TITLE

CAN A COLONOSCOPY COMPUTER SIMULATOR DIFFERENTIATE BETWEEN A NOVICE AND EXPERT?

AUTHOR(S)
Thomas-Gibson, S.; Vance, M.E.; Saunders, B.P.
PUB. DATE
April 2003
SOURCE
Gut;Apr2003 Supplement 1, Vol. 52, pA73
SOURCE TYPE
Academic Journal
DOC. TYPE
Article
ABSTRACT
Background: Computer simulators are being developed as a training tool in colonoscopy. We aimed to establish whether a computer simulator could differentiate between novices and experienced colonoscopists. Methods: Eight novice and 4 experienced endoscopists took part in the study. Novices (5 nurses, 3 junior doctors) had no previous practical endoscopy experience. Experienced endoscopists were senior doctors (2 consultants, 1 SpR) or nurse consultant (n = 1) (no previous significant simulator experience). All novices were given group teaching in principles of colonoscopy, functions of a colonoscope, and an introduction to the simulator (Immersion Medical). Both groups were given a standard practise case (SPC) with tutoring, then performed the standard test case (STC) without help. Insertion was terminated at 15 minutes if the caecum had not been intubated. Results: 7 novices (88%) and all experienced endoscopists achieved caecal intubation. Terminal ileal intubation (TII) was achieved in 3 novices (38%).
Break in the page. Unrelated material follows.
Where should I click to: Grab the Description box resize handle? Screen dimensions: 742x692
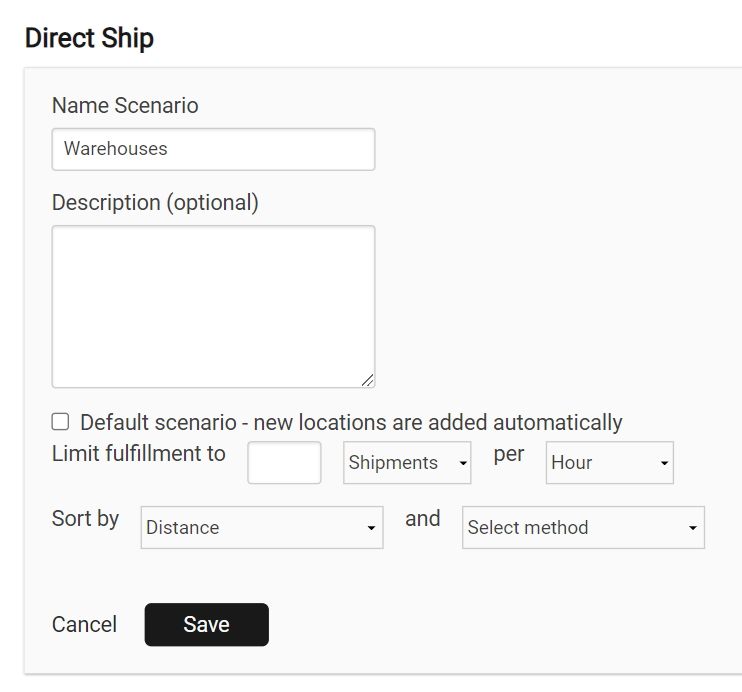(x=367, y=379)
At 5 min the novices were in sigmoid (n = 4) descending (n = 1) splenic flexure (n = 2), and transverse colon (n = 1); all the experienced had intubated the TI and were extubating. There was no difference in percentage time in "no discomfort" or in "moderate/severe discomfort" between the two groups. See Table. Conclusions: This simulator can differentiate between novices and experienced endoscopists, novices take longer to achieve caeca1 intubation and are less likely to achieve TII. However, not all parameters automatically measured by this colonoscopy simulator differentiate between them. Basic principles of colonoscopic insertion can be taught to novices using this simulator.